Record extracts Start Marker

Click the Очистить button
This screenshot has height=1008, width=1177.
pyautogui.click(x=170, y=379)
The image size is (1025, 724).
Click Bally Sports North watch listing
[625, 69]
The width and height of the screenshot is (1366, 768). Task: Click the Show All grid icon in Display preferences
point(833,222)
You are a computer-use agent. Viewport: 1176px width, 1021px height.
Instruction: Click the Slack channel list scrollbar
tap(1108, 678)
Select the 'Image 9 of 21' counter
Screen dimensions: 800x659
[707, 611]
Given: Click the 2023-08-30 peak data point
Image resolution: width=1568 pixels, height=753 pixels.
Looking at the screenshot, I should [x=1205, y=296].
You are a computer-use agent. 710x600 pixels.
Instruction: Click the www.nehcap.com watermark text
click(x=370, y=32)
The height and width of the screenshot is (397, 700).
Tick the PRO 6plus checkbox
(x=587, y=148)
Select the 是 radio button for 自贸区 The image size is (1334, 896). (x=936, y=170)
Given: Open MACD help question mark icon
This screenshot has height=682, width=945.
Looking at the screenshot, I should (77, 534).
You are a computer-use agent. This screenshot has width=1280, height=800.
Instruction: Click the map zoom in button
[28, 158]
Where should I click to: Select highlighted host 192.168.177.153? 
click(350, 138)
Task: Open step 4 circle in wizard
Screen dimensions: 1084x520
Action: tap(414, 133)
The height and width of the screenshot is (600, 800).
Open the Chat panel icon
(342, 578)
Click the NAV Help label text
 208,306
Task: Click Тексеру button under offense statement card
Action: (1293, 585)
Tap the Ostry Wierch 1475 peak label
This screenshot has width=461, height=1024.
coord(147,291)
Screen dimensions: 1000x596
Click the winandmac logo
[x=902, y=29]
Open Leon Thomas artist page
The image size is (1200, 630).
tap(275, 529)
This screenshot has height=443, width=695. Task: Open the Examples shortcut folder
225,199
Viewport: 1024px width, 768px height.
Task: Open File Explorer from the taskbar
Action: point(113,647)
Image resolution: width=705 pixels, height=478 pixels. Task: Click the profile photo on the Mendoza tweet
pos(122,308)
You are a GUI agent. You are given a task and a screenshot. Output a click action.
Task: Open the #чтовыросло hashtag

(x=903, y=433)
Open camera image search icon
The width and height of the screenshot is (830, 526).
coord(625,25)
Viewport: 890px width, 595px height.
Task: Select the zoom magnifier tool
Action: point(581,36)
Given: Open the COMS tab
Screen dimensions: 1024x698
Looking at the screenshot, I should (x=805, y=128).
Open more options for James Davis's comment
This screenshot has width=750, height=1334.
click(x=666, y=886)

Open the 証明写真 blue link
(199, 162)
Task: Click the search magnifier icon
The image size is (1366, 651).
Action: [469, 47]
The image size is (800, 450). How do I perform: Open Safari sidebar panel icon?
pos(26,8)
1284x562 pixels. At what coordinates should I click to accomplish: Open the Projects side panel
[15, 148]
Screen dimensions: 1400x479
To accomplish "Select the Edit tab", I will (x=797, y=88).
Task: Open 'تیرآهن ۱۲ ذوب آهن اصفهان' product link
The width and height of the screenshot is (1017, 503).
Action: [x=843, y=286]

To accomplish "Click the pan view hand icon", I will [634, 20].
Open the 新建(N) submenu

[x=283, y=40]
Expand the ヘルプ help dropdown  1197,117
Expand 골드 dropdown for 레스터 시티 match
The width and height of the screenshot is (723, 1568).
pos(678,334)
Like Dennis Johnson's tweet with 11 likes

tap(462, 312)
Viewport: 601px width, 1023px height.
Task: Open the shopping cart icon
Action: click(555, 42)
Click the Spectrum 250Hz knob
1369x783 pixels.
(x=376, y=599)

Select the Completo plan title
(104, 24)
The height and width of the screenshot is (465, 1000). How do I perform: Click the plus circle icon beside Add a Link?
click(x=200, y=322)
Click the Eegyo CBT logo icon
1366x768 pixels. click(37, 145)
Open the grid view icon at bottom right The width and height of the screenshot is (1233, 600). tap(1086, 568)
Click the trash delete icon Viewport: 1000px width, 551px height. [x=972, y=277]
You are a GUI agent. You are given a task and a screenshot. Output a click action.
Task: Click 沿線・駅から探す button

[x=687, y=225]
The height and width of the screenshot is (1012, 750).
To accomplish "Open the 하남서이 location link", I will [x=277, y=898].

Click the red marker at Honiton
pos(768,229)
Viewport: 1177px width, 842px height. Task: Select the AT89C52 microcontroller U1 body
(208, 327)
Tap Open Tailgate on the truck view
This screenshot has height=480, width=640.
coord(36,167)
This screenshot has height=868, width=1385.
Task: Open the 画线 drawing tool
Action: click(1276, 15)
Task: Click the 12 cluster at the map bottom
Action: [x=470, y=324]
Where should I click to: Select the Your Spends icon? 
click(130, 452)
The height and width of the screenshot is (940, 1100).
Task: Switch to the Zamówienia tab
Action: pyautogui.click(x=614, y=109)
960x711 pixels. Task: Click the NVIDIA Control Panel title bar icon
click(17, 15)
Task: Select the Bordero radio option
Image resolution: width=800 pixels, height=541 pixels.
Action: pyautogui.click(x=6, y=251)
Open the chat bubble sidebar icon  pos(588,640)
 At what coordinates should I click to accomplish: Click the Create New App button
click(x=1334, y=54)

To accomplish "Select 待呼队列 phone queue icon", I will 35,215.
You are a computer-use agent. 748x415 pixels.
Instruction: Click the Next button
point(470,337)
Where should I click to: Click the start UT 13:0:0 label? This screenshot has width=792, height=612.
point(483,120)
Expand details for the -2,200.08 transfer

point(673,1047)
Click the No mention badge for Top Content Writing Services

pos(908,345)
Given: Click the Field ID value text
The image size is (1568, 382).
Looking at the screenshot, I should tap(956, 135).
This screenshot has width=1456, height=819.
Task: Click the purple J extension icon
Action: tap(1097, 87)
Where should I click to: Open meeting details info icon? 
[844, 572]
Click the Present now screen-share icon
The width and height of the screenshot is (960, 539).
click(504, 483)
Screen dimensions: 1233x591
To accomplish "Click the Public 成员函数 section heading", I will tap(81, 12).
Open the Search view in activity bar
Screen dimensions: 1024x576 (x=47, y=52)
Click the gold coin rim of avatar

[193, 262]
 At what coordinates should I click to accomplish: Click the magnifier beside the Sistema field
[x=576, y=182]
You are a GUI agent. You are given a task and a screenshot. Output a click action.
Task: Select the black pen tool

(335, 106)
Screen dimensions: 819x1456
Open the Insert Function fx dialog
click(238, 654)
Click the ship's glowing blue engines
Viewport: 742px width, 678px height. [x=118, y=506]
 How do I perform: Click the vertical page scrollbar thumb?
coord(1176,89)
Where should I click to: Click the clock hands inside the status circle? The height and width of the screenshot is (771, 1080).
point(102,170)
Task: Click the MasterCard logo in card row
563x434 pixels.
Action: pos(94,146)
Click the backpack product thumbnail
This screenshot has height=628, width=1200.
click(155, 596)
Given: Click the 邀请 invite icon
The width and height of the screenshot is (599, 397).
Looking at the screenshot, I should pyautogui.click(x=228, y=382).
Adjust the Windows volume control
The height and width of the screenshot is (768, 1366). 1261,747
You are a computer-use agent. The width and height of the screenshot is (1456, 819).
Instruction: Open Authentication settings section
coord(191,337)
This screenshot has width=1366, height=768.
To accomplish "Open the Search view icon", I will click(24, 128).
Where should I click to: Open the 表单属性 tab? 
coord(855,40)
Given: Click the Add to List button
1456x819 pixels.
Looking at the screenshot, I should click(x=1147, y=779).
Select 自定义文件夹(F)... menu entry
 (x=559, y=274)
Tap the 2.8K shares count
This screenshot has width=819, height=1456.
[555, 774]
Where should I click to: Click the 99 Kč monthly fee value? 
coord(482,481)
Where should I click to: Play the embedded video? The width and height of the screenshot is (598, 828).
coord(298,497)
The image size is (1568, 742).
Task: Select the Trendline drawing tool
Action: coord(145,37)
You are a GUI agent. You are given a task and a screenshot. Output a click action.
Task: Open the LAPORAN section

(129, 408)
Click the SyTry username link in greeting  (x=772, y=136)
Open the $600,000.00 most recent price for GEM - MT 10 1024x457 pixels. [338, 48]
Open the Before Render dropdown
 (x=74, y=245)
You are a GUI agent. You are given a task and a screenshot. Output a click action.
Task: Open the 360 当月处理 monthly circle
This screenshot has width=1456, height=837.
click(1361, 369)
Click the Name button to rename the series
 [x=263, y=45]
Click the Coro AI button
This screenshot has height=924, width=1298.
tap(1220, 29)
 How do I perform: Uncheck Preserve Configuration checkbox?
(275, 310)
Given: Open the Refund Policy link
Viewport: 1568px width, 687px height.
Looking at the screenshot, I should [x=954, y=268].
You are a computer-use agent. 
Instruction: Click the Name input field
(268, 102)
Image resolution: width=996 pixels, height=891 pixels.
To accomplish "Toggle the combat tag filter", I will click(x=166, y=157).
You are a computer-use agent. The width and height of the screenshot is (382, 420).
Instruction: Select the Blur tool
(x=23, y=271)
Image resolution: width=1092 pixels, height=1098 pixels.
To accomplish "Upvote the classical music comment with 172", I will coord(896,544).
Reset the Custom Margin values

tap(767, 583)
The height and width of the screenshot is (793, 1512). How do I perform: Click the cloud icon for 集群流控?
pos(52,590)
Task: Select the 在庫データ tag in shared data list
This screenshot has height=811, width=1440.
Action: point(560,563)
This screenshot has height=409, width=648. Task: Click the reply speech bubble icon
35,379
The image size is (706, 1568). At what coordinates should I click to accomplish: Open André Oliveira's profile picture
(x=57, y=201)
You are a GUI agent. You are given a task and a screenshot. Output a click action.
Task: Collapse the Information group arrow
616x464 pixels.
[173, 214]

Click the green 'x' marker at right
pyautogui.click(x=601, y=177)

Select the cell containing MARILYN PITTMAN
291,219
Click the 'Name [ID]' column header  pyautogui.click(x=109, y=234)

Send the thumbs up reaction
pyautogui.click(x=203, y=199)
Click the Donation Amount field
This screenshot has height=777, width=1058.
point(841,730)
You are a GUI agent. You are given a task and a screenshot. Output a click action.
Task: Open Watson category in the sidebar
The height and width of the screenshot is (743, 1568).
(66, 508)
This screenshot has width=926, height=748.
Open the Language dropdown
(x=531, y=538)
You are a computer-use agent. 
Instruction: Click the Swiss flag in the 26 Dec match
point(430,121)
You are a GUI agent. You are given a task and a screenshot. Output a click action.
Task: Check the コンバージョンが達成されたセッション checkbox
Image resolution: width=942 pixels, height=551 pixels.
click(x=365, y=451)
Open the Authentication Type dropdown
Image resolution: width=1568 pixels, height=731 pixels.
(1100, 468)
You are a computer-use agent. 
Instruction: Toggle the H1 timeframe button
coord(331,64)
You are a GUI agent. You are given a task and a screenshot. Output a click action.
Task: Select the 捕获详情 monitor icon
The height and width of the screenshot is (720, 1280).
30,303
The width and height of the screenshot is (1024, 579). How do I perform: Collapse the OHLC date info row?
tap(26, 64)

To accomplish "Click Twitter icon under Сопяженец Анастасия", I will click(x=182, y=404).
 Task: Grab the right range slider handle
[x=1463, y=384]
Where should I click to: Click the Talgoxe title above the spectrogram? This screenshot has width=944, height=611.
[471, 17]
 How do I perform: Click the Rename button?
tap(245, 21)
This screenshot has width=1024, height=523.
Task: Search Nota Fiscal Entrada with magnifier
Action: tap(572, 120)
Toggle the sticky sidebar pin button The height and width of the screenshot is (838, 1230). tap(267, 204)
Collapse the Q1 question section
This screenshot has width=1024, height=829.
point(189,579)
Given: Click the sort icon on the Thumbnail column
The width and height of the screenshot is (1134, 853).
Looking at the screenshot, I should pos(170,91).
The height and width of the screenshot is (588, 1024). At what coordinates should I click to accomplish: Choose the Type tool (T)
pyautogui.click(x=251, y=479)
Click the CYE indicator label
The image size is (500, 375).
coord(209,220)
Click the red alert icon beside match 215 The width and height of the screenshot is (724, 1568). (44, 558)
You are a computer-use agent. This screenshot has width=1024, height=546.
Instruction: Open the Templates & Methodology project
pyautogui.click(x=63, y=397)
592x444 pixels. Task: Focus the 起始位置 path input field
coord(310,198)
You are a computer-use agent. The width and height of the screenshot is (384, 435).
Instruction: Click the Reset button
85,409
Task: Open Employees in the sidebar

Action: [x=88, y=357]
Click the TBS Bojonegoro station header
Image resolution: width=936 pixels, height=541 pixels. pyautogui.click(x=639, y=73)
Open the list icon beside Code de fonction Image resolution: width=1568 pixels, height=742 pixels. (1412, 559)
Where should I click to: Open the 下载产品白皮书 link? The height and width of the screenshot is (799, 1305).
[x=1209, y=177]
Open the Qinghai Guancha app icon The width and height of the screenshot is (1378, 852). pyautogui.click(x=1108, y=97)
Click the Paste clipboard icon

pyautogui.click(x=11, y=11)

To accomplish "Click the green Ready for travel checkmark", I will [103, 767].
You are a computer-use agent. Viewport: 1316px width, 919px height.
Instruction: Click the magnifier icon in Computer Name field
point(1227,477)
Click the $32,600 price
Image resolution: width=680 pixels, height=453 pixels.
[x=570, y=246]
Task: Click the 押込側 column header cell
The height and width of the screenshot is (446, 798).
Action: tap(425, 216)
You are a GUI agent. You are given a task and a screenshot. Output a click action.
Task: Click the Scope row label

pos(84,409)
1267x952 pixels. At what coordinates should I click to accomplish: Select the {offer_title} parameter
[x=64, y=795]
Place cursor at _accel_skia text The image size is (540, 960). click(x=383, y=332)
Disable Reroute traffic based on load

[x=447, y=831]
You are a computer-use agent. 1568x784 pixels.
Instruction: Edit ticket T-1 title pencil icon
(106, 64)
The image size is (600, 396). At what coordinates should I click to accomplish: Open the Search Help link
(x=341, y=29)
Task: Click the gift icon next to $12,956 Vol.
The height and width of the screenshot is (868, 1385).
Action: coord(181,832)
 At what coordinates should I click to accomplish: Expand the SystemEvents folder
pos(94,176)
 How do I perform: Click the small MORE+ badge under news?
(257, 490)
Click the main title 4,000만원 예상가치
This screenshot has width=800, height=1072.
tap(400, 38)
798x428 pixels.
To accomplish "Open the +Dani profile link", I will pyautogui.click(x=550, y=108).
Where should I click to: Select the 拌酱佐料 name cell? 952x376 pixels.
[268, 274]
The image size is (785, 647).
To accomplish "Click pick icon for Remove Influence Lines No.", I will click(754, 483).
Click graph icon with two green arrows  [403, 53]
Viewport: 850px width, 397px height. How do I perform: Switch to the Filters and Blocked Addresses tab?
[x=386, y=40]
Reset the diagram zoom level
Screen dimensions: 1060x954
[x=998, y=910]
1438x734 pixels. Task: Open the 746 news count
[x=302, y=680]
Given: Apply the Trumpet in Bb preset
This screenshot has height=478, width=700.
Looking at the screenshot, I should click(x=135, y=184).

Record extracts End Marker

Instructions for the task: Identify every line above that includes the word "peak", and show those lines.

Result below:
Given: Click the 2023-08-30 peak data point
Tap the Ostry Wierch 1475 peak label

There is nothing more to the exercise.